Can the Ferroelectric Soft Mode Trigger an Antiferromagnetic Phase Transition?

TL;DR

This study reveals a new multiferroic behavior in a quadruple-perovskite where ferroelectric and antiferromagnetic phases are coupled, with the ferroelectric soft mode potentially triggering magnetic order changes.

Contribution

It demonstrates a novel type of multiferroicity where ferroelectric transition influences antiferromagnetic phase, highlighting the role of soft phonons in magnetoelectric coupling.

Findings

Ferroelectric transition at 125 K involves a displacive to order-disorder crossover.

Ferroelectric polarization increases below 48 K, aligning with Mn spin Néeel temperature.

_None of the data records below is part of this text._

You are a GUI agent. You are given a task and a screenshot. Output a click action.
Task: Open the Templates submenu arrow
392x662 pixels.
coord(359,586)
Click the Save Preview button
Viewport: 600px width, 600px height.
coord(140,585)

No change in crystal symmetry below 48 K suggests enhanced magnetoelectric coupling without structural change.

Abstract

Type-II multiferroics, where spin interactions induce a ferroelectric polarization, are interesting for new device functionalities due to large magnetoelectric coupling. We report on a new type of multiferroicity in the quadruple-perovskite $\text{BiMn}_{\text{3}}\text{Cr}_{\text{4}}\text{O}_{\text{12}}$, where an antiferromagnetic phase is induced by the structural change at the ferroelectric phase transition. The displacive nature of the ferroelectric phase transition at 125 K, with a crossover to an order-disorder mechanism, is evidenced by a polar soft phonon in the THz range and a central mode. Dielectric and pyroelectric studies show that the ferroelectric critical temperature corresponds to the previously reported N\'eel temperature of the $\text{Cr}^{\text{3+}}$ spins. An increase in ferroelectric polarization is observed below 48 K, coinciding with the N\'eel temperature of the $\text{Mn}^{\text{3+}}$ spins. This increase in polarization is attributed to an enhanced magnetoelectric coupling, as no change in the crystal symmetry below 48 K is detected from infrared and Raman spectra.